Scope and Application

  1. The procedure is intended to cover concerns that are in the public interest. Such concerns may include:
    1. Financial malpractice, impropriety or fraud.
    2. Failure to comply with a legal obligation, regulatory requirements, or consistently with the laws of the University.
    3. Serious danger to the health and safety of the individual or the environment.
    4. Criminal activity.
    5. Widespread academic or professional malpractice.
    6. Miscarriage of justice.
    7. Attempts to conceal any of the above.
  2. The discloser must reasonably believe that their disclosure is made in the public interest. It will therefore not include disclosures that can properly be characterised as being of a personal rather than a wider public interest, for example a disclosure about a breach of the terms of the discloser’s contract of employment.
  3. Disclosers are normally expected to identify themselves and action will not normally be taken in response to anonymous disclosures. However, anonymous disclosures may be considered in these proceedings depending on:
    1. The seriousness of the issue raised.
    2. The credibility of the concern.
    3. The likelihood of being able to verify the circumstances via alternative, credible sources.
  4. If a disclosure is made in the public interest but the circumstances are not confirmed by subsequent investigations, no management action will be taken against the discloser, and any reprisal against, or victimisation of them, will be considered to be a serious disciplinary offence. If, however, a person makes a disclosure which they do not reasonably believe to be in the public interest and which was made for malicious or frivolous reasons, in bad faith or with a view to personal gain, such discloser may become the subject of disciplinary action.
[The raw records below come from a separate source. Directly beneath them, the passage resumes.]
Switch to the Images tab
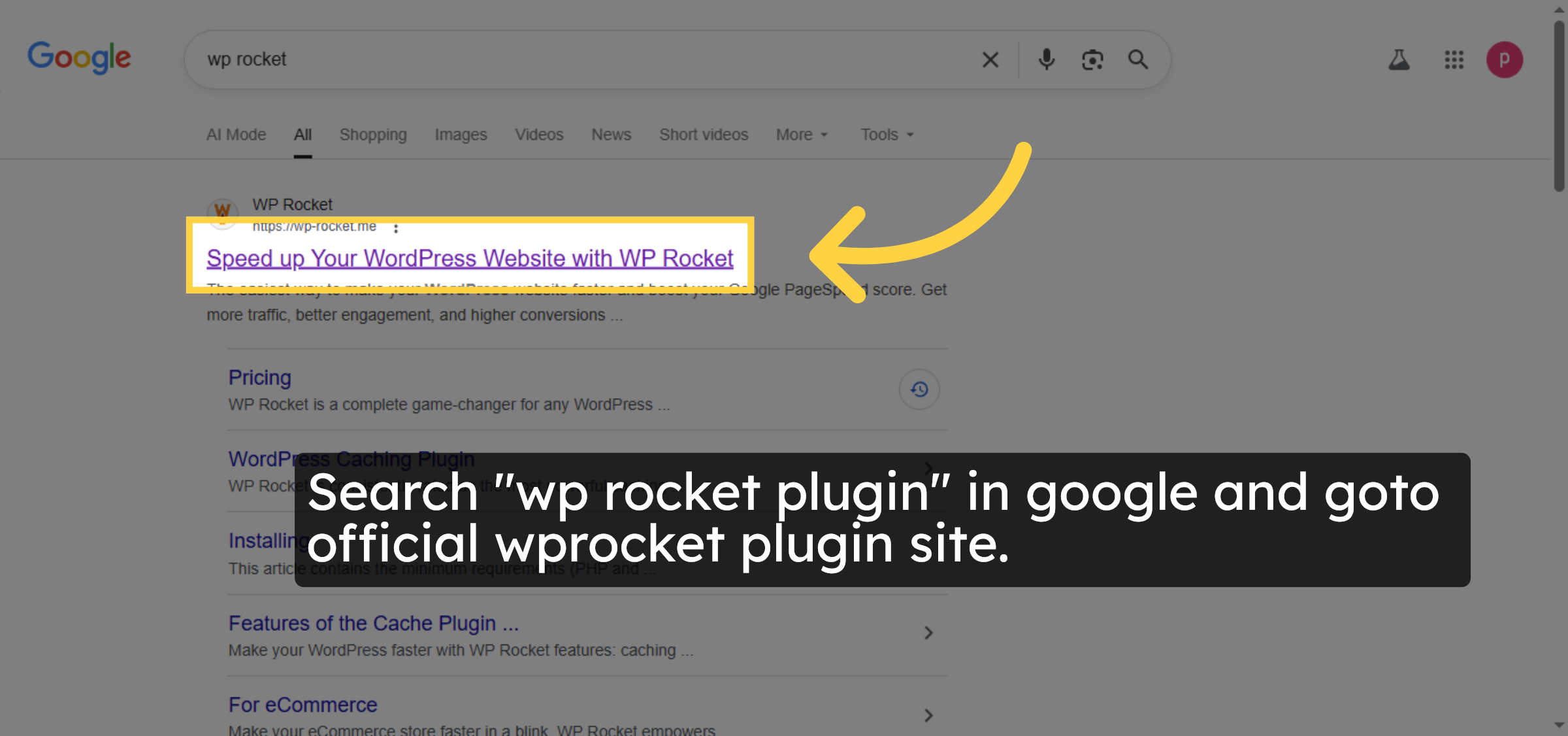 click(461, 135)
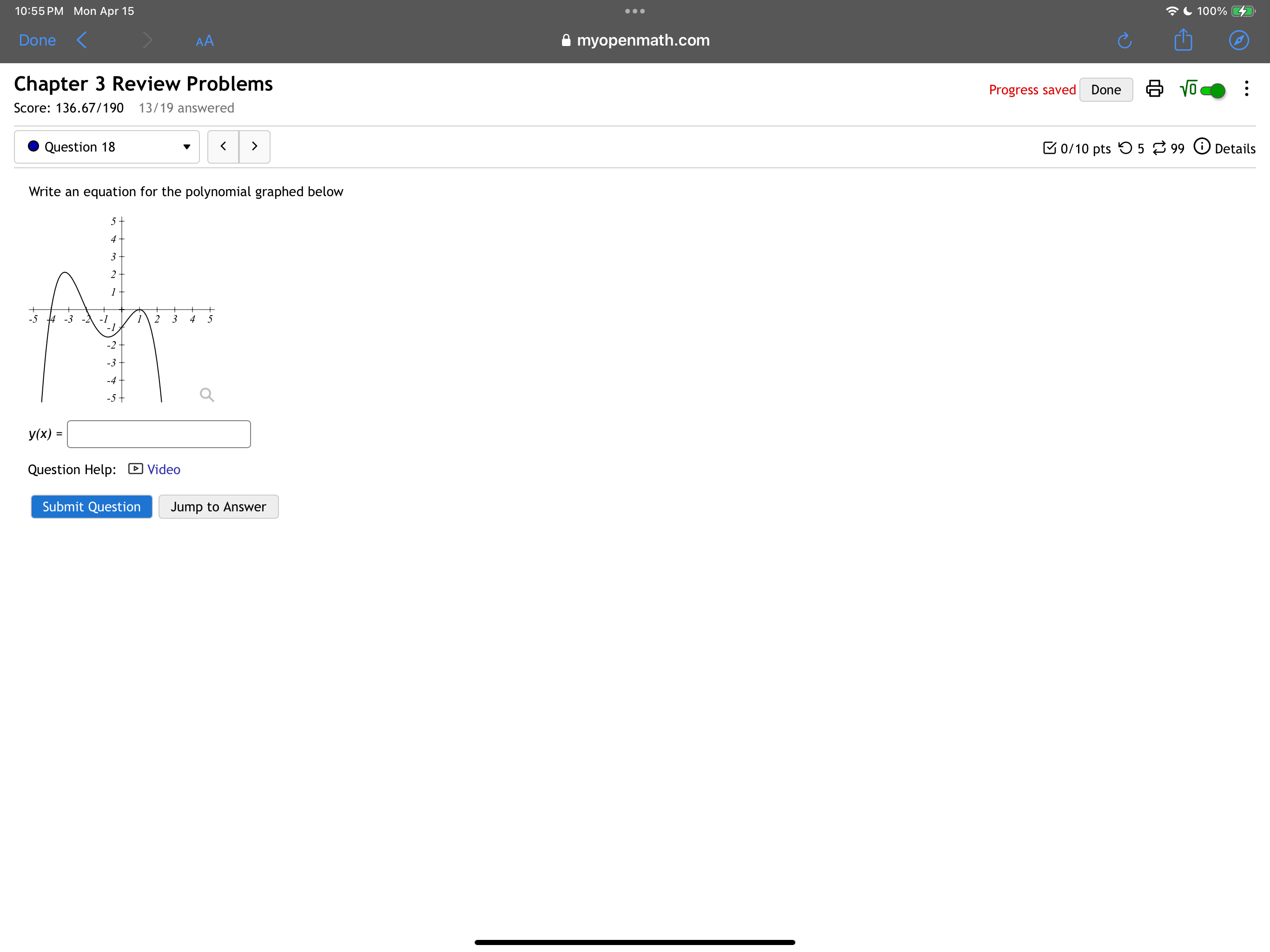Click the 0/10 pts checkbox icon
1270x952 pixels.
click(1051, 147)
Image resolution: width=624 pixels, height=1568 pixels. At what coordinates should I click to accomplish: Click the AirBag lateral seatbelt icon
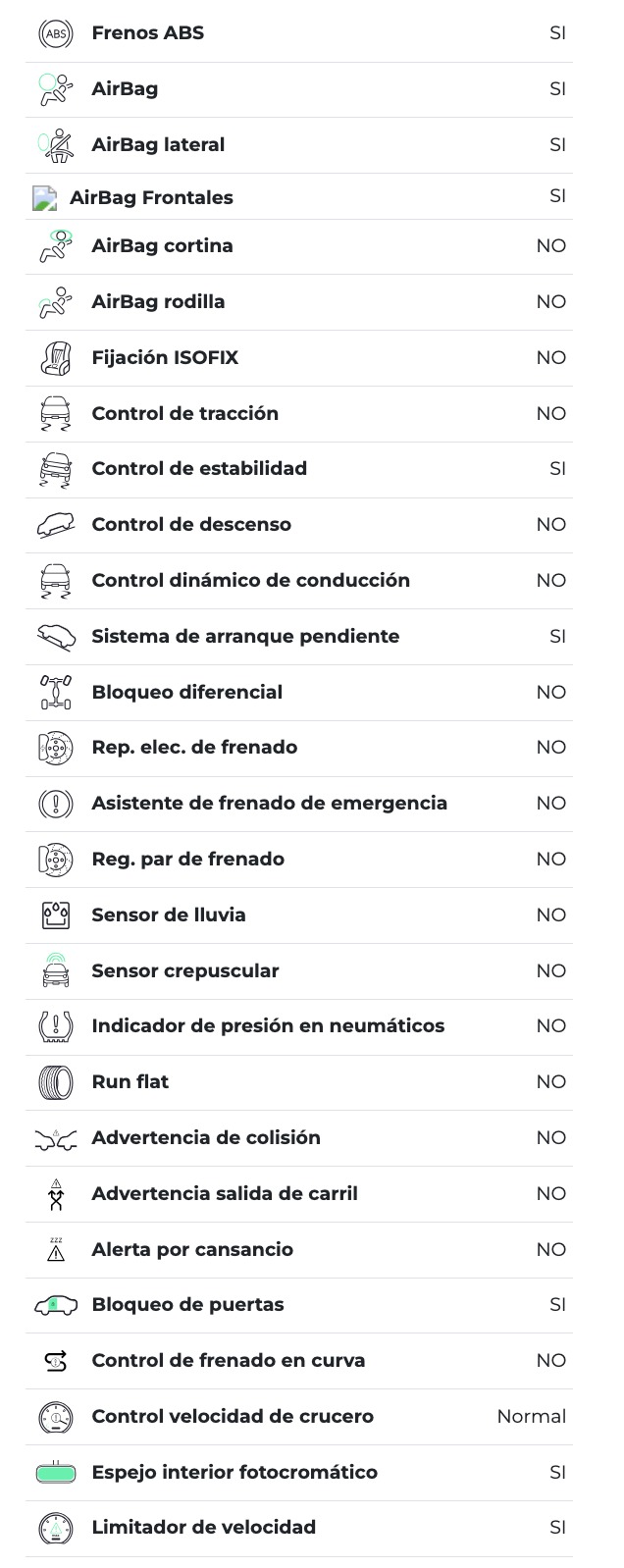pyautogui.click(x=55, y=145)
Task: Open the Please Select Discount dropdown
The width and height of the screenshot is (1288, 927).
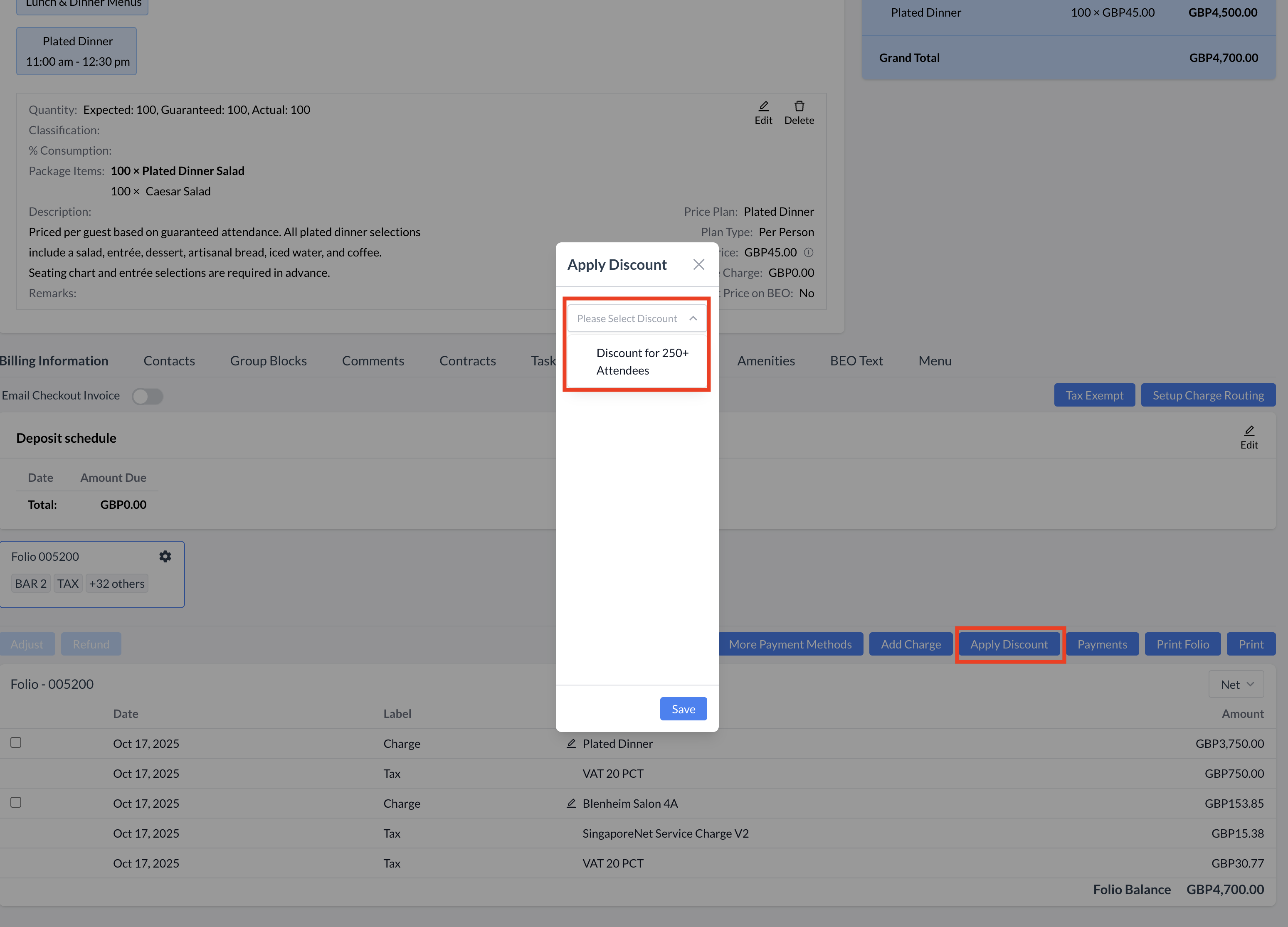Action: pos(637,318)
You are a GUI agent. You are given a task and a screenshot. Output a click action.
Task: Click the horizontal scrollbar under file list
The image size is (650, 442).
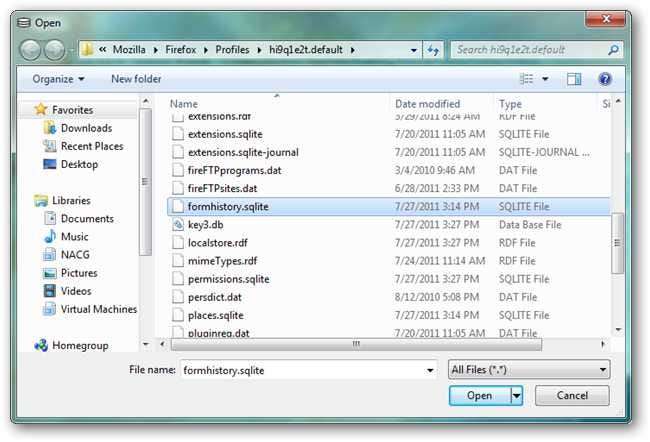(356, 344)
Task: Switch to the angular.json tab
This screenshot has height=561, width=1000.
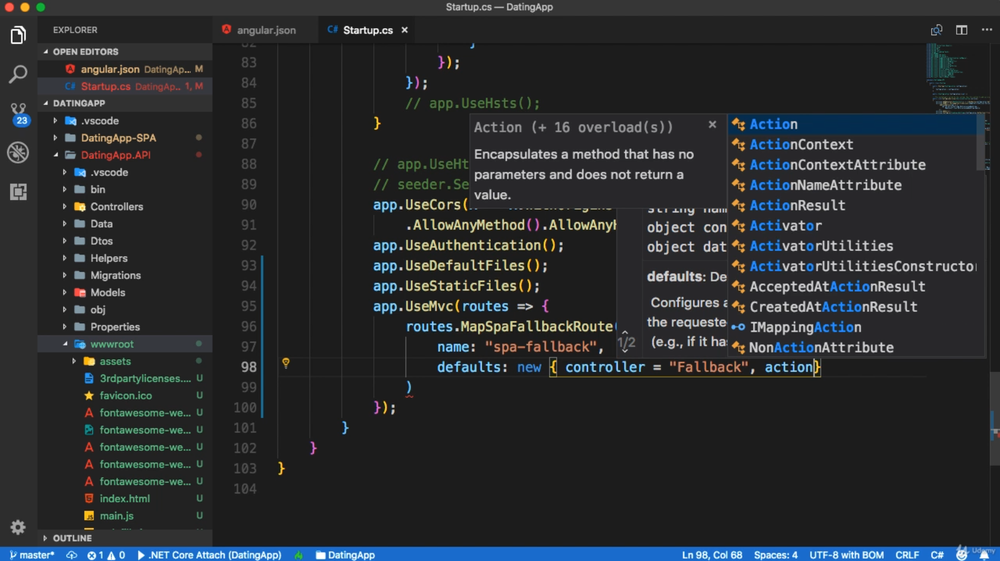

  1. Students or employees that believe that any criminal offence has been or is being committed, or any legal obligation is not being complied with, should disclose the matter to the Chief Executive Officer (CEO) immediately. If the person reporting the allegation (the discloser) believes the CEO has committed the offence, they should contact the Chair of Northeastern London Board of Governors (please email the Registrar or the Head of Quality Assurance to contact the Chair of Northeastern London Board).
  2. The University will investigate the disclosure and where possible, maintain the confidentiality of the discloser’s identity, if that is expressly requested.
  3. The discloser will be notified of the University’s findings following the completion of the investigation.

External Disclosure

  1. The aim of this procedure is to provide an internal mechanism for reporting, investigating and remedying any malpractice in the University. However, the law recognises that in some circumstances it may be appropriate to report concerns to an external body, such as a relevant regulator.
  2. Disclosers should normally seek advice before reporting a concern externally. The independent whistleblowing charity, Protect, operates a confidential helpline and has a list of prescribed regulators for reporting certain types of concerns. Their contact details can be found here.

Monitoring and Reporting

  1. The CEO is responsible for monitoring this procedure and reporting any disclosures and their outcomes to Northeastern London Board of Governors.

Version History

Title: Public Interest Disclosure (Whistleblowing) Policy and Procedure

Approved by: Executive Committee

Location: Academic Handbook/ Policies and Procedures/ General

Version number Date approved Date published Owner Proposed next review date
23.3.4 May 2024 May 2024 CEO June 2028
22.3.3 May 2023 May 2023 CEO June 2024
Version numbering system revised March 2023
3.2 January 2023 January 2023 CEO June 2023
3.1 October 2020 October 2020 CEO June 2022
3.0 June 2020 July 2020 CEO June 2022
2.0 September 2018 September 2018 CEO September 2020
1.0 August 2017 August 2017 CEO September 2018
Referenced documents None.
External Reference Point(s) Public Interest Disclosure Act 1998.